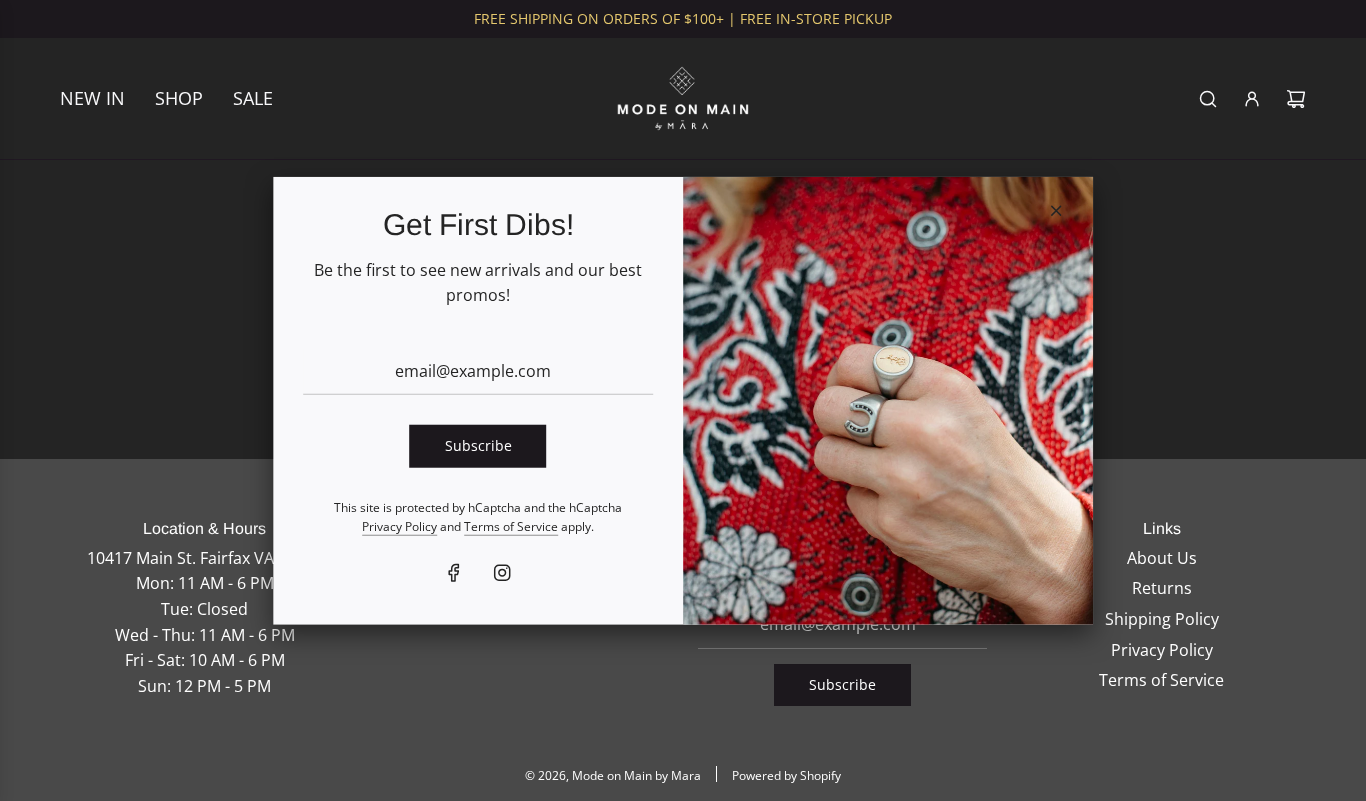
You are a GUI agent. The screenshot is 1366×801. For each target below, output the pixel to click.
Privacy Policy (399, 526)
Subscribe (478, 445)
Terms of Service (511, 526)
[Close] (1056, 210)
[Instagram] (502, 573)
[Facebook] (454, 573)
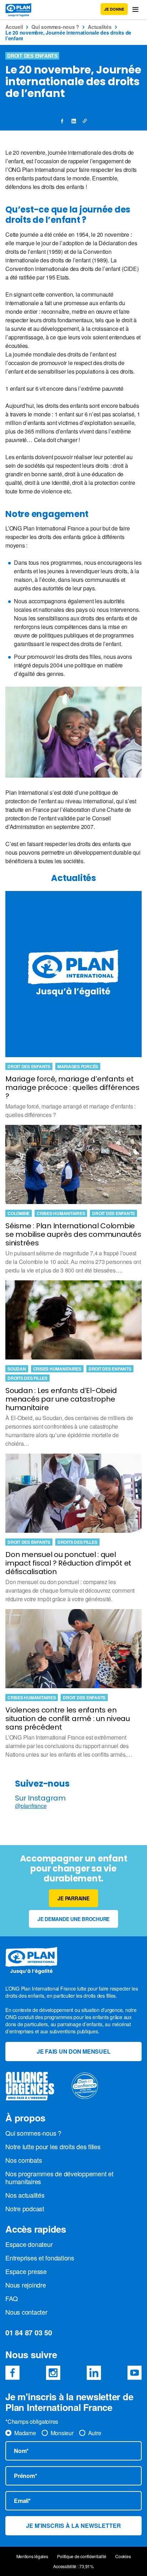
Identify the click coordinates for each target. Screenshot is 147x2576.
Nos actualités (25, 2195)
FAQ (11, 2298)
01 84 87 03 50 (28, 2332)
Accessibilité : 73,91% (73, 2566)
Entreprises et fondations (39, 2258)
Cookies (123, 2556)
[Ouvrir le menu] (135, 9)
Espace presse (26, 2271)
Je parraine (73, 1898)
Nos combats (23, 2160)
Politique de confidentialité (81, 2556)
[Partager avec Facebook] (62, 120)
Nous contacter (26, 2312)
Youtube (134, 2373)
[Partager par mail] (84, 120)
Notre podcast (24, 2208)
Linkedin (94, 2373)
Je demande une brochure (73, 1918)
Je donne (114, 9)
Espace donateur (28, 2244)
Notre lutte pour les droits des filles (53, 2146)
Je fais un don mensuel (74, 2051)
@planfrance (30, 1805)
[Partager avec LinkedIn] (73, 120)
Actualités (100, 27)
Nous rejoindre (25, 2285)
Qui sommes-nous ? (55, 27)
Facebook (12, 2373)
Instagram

★ ★ ★ ★ ★ ★ ★

About this task -
Return every record above exactly as written, but drop the pictures.

Written reply -
You are a GUI agent. The screenshot is 1366×801. For each target below, output the pixel to click.
Privacy Policy (399, 526)
Subscribe (478, 445)
Terms of Service (511, 526)
[Close] (1056, 210)
[Instagram] (502, 573)
[Facebook] (454, 573)
Identify the click coordinates for each target. Screenshot is 147x2576.
Nos actualités (25, 2195)
FAQ (11, 2298)
01 84 87 03 50 (28, 2332)
Accessibilité : 73,91% (73, 2566)
Entreprises et fondations (39, 2258)
Cookies (123, 2556)
[Ouvrir le menu] (135, 9)
Espace presse (26, 2271)
Je parraine (73, 1898)
Nos combats (23, 2160)
Politique de confidentialité (81, 2556)
[Partager avec Facebook] (62, 120)
Nous contacter (26, 2312)
Youtube (134, 2373)
[Partager par mail] (84, 120)
Notre podcast (24, 2208)
Linkedin (94, 2373)
Je demande une brochure (73, 1918)
Je donne (114, 9)
Espace donateur (28, 2244)
Notre lutte pour les droits des filles (53, 2146)
Je fais un don mensuel (74, 2051)
@planfrance (30, 1805)
[Partager avec LinkedIn] (73, 120)
Actualités (100, 27)
Nous rejoindre (25, 2285)
Qui sommes-nous ? (55, 27)
Facebook (12, 2373)
Instagram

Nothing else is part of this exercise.